##### Exercise text

The Problem With AI That Always Says “Yes”

We all have that one friend who’s endlessly enthusiastic. Need someone to help you move on a Saturday? They’re in. Want to start a questionable business selling homemade hot sauce? They’ll start drafting the business plan. AI, right now, is a lot like that friend—eager to please, quick to agree, and sometimes a little too willing to go along with whatever you suggest.

Ask a large language model (LLM) a question, and it’ll do its best to give you an answer—even if that answer is made up, logically flawed, or just plain wrong. It’s like having a brilliant but overly accommodating assistant who’d rather spin a convincing story than admit they don’t know something.

##########
##### Material provided

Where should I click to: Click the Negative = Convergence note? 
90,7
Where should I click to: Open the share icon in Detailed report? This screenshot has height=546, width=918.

##########

Please write out the passage of the AI article from "We all have" to "don’t know something.", word for word.

● **Worked solution**
We all have that one friend who’s endlessly enthusiastic. Need someone to help you move on a Saturday? They’re in. Want to start a questionable business selling homemade hot sauce? They’ll start drafting the business plan. AI, right now, is a lot like that friend—eager to please, quick to agree, and sometimes a little too willing to go along with whatever you suggest.

Ask a large language model (LLM) a question, and it’ll do its best to give you an answer—even if that answer is made up, logically flawed, or just plain wrong. It’s like having a brilliant but overly accommodating assistant who’d rather spin a convincing story than admit they don’t know something.